= Work task =
Write out only the opening lines of the entries, through the line with "houston (405, 2020)".

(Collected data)

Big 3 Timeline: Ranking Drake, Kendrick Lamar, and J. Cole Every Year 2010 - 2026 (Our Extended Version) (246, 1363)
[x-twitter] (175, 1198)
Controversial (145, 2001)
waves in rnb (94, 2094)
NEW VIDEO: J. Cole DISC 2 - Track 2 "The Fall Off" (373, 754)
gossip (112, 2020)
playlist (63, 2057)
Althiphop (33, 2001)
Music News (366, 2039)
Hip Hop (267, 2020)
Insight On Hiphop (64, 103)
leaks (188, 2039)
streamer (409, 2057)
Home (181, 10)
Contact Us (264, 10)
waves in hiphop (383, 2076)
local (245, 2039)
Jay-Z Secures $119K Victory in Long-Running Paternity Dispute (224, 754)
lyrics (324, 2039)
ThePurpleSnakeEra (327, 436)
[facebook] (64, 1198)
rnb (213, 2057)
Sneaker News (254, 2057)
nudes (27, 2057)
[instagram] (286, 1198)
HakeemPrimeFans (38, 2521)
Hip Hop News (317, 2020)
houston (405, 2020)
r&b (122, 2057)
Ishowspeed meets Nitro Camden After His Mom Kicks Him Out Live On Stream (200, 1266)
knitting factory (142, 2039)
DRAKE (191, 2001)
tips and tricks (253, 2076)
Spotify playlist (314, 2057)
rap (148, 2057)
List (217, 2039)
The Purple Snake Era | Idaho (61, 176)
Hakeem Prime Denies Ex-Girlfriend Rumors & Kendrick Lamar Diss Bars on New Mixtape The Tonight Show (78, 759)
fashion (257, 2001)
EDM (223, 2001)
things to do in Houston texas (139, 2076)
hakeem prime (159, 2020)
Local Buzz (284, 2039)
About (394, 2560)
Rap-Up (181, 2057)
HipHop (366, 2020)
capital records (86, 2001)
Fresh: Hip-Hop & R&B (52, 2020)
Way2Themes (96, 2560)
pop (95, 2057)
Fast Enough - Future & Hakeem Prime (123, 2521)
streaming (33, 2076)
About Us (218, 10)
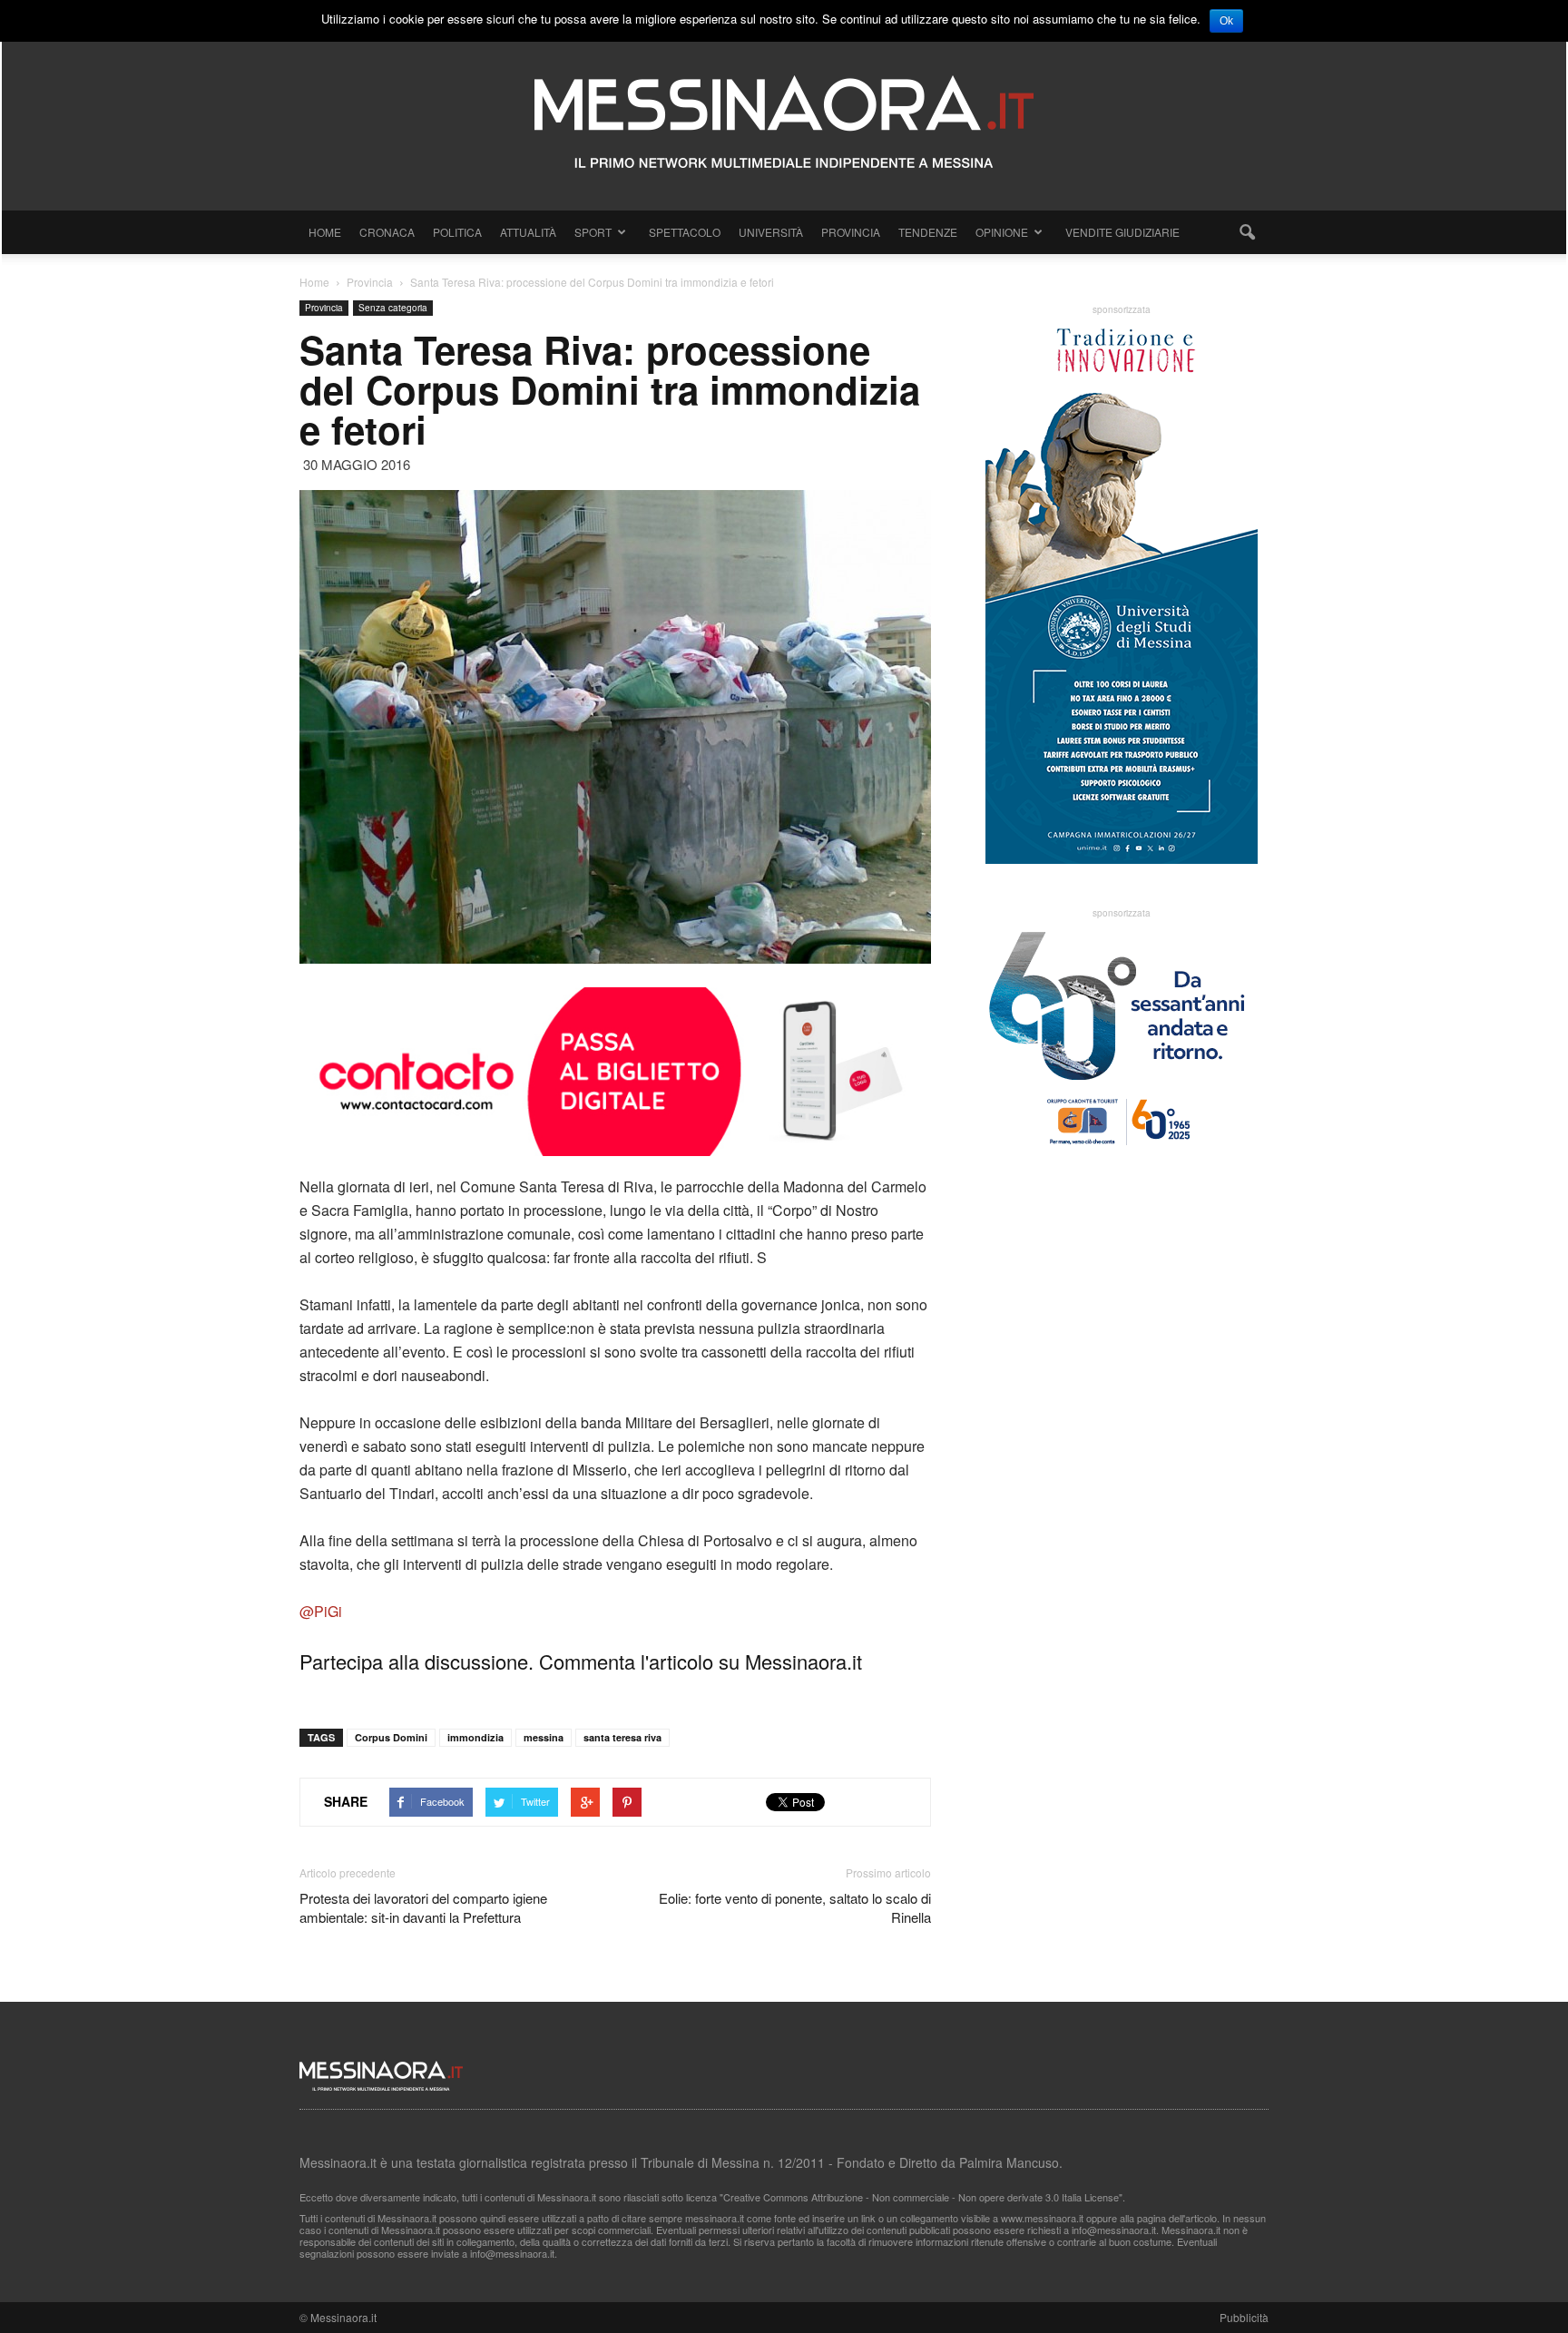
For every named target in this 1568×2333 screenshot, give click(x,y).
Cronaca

= Result of the task =
Big 3 Timeline: Ranking Drake, Kendrick Lamar, and J. Cole Every Year 2010 - 2026 (Our Extended Version) (246, 1363)
[x-twitter] (175, 1198)
Controversial (145, 2001)
waves in rnb (94, 2094)
NEW VIDEO: J. Cole DISC 2 - Track 2 "The Fall Off" (373, 754)
gossip (112, 2020)
playlist (63, 2057)
Althiphop (33, 2001)
Music News (366, 2039)
Hip Hop (267, 2020)
Insight On Hiphop (64, 103)
leaks (188, 2039)
streamer (409, 2057)
Home (181, 10)
Contact Us (264, 10)
waves in hiphop (383, 2076)
local (245, 2039)
Jay-Z Secures $119K Victory in Long-Running Paternity Dispute (224, 754)
lyrics (324, 2039)
ThePurpleSnakeEra (327, 436)
[facebook] (64, 1198)
rnb (213, 2057)
Sneaker News (254, 2057)
nudes (27, 2057)
[instagram] (286, 1198)
HakeemPrimeFans (38, 2521)
Hip Hop News (317, 2020)
houston (405, 2020)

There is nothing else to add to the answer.